(Stored data entries)
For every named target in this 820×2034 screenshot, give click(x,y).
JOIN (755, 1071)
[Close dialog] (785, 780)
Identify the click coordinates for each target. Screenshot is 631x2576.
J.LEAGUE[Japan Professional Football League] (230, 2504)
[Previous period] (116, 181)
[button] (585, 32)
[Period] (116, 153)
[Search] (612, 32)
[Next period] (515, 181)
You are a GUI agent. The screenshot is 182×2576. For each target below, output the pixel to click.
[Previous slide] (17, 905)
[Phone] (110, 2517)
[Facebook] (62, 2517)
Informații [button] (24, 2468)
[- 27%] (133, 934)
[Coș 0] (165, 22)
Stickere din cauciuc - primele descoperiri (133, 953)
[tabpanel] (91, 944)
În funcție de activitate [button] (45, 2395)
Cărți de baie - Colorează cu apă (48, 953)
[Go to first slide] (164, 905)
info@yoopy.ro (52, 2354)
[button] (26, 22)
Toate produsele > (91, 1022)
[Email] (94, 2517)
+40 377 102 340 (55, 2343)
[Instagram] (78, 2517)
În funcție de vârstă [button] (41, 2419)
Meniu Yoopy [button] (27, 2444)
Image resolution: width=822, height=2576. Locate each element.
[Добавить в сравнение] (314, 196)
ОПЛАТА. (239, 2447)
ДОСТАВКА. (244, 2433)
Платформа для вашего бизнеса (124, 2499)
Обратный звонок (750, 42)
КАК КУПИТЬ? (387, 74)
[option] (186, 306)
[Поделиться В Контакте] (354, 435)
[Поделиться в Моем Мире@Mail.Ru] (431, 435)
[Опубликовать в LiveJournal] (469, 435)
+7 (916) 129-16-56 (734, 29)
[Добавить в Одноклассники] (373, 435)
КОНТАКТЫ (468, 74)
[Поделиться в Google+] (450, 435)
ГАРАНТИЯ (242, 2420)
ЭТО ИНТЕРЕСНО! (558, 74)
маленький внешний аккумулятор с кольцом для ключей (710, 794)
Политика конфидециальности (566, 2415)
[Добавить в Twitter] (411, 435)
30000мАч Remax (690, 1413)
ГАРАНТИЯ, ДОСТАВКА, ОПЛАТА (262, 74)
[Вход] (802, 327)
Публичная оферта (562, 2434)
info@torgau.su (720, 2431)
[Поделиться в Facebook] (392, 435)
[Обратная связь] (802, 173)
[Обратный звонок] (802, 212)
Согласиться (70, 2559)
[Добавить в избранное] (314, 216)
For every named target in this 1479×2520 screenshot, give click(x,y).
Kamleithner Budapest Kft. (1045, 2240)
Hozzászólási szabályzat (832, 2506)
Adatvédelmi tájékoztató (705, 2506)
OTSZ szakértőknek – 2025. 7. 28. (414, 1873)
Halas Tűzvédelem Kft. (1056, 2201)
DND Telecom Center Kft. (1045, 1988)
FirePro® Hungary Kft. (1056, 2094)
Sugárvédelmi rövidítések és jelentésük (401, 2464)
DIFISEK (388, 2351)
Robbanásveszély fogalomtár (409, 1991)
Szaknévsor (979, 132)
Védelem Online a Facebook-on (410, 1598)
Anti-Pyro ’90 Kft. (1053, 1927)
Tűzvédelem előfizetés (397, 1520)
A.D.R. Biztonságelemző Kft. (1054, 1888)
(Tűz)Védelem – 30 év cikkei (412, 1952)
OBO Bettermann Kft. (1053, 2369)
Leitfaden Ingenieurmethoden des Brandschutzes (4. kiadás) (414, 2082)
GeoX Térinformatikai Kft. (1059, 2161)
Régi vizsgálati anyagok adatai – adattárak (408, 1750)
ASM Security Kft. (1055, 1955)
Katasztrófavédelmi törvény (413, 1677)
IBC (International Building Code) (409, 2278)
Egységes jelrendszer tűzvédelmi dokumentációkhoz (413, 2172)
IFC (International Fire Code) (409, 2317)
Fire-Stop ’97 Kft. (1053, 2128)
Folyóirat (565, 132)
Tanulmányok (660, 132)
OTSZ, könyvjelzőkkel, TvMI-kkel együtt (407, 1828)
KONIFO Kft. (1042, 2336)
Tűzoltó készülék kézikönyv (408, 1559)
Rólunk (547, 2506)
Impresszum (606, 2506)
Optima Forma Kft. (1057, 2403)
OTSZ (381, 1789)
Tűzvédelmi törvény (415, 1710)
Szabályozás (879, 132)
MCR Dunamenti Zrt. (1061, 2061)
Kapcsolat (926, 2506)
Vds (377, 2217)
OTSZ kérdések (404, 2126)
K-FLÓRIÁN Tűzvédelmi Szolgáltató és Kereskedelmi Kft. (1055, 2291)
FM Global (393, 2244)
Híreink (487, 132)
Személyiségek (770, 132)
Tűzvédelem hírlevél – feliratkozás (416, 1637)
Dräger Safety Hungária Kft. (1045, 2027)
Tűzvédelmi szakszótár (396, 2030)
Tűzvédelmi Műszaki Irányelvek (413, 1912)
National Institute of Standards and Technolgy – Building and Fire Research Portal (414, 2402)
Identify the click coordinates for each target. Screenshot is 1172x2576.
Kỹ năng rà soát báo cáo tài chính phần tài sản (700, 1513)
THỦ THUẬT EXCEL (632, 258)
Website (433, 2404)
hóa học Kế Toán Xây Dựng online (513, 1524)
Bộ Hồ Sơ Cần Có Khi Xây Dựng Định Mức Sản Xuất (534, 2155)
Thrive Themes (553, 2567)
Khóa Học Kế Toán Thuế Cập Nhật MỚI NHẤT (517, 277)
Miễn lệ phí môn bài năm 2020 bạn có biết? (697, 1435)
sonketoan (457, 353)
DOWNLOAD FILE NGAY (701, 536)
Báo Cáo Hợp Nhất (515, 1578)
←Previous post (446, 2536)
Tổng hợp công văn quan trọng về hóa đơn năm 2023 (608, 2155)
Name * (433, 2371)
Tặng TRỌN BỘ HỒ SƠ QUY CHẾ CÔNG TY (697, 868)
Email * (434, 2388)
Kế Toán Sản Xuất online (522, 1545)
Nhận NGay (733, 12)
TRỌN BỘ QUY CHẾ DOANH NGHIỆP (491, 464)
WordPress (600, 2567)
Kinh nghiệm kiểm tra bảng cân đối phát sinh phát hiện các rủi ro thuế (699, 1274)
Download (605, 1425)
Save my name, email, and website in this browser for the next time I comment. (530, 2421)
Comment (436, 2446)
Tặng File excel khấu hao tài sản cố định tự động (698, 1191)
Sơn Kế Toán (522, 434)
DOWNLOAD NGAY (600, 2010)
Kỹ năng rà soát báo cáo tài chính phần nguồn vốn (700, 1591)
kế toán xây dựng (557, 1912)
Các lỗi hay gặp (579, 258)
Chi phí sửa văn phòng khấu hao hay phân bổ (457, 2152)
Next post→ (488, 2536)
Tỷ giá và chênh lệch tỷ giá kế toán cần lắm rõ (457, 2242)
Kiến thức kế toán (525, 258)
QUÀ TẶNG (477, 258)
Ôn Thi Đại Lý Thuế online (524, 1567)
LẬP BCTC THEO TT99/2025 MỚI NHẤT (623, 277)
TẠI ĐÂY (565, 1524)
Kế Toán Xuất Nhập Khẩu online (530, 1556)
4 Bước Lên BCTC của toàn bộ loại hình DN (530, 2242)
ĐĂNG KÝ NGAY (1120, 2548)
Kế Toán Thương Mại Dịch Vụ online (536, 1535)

> Exercise brief
Say how many lines in the data hold the string "Building", and write nothing else.

> Result for this exercise
2